## What you will do:
Print these lines word for word.

(Item coordinate data)
* * *

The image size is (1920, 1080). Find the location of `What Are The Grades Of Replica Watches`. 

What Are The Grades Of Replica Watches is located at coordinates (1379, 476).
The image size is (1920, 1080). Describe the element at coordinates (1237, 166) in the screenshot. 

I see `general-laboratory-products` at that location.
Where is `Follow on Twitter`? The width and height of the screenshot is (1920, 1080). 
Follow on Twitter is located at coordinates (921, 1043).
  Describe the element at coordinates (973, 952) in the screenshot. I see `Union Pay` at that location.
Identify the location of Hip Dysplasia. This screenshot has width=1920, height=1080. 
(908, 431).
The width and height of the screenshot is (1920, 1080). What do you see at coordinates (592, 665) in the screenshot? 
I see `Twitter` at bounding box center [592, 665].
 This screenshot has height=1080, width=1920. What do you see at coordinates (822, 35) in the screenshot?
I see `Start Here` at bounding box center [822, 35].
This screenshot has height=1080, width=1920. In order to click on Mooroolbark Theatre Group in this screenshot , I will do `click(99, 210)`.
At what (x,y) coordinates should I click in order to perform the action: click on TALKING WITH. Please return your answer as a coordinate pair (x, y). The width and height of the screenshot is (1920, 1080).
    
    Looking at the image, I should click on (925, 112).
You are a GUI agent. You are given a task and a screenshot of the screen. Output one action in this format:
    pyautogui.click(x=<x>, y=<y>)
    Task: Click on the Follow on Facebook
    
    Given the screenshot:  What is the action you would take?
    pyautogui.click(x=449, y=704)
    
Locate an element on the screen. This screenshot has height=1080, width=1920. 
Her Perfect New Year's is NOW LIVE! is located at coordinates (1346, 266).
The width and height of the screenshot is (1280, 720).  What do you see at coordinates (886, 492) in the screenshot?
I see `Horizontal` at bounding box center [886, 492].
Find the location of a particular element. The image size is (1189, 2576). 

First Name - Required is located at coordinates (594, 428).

* * *

## Reply:
The image size is (1920, 1080). Find the location of `What Are The Grades Of Replica Watches`. 

What Are The Grades Of Replica Watches is located at coordinates (1379, 476).
The image size is (1920, 1080). Describe the element at coordinates (1237, 166) in the screenshot. 

I see `general-laboratory-products` at that location.
Where is `Follow on Twitter`? The width and height of the screenshot is (1920, 1080). 
Follow on Twitter is located at coordinates (921, 1043).
  Describe the element at coordinates (973, 952) in the screenshot. I see `Union Pay` at that location.
Identify the location of Hip Dysplasia. This screenshot has width=1920, height=1080. 
(908, 431).
The width and height of the screenshot is (1920, 1080). What do you see at coordinates (592, 665) in the screenshot? 
I see `Twitter` at bounding box center [592, 665].
 This screenshot has height=1080, width=1920. What do you see at coordinates (822, 35) in the screenshot?
I see `Start Here` at bounding box center [822, 35].
This screenshot has height=1080, width=1920. In order to click on Mooroolbark Theatre Group in this screenshot , I will do `click(99, 210)`.
At what (x,y) coordinates should I click in order to perform the action: click on TALKING WITH. Please return your answer as a coordinate pair (x, y). The width and height of the screenshot is (1920, 1080).
    
    Looking at the image, I should click on (925, 112).
You are a GUI agent. You are given a task and a screenshot of the screen. Output one action in this format:
    pyautogui.click(x=<x>, y=<y>)
    Task: Click on the Follow on Facebook
    
    Given the screenshot:  What is the action you would take?
    pyautogui.click(x=449, y=704)
    
Locate an element on the screen. This screenshot has height=1080, width=1920. 
Her Perfect New Year's is NOW LIVE! is located at coordinates (1346, 266).
The width and height of the screenshot is (1280, 720).  What do you see at coordinates (886, 492) in the screenshot?
I see `Horizontal` at bounding box center [886, 492].
Find the location of a particular element. The image size is (1189, 2576). 

First Name - Required is located at coordinates (594, 428).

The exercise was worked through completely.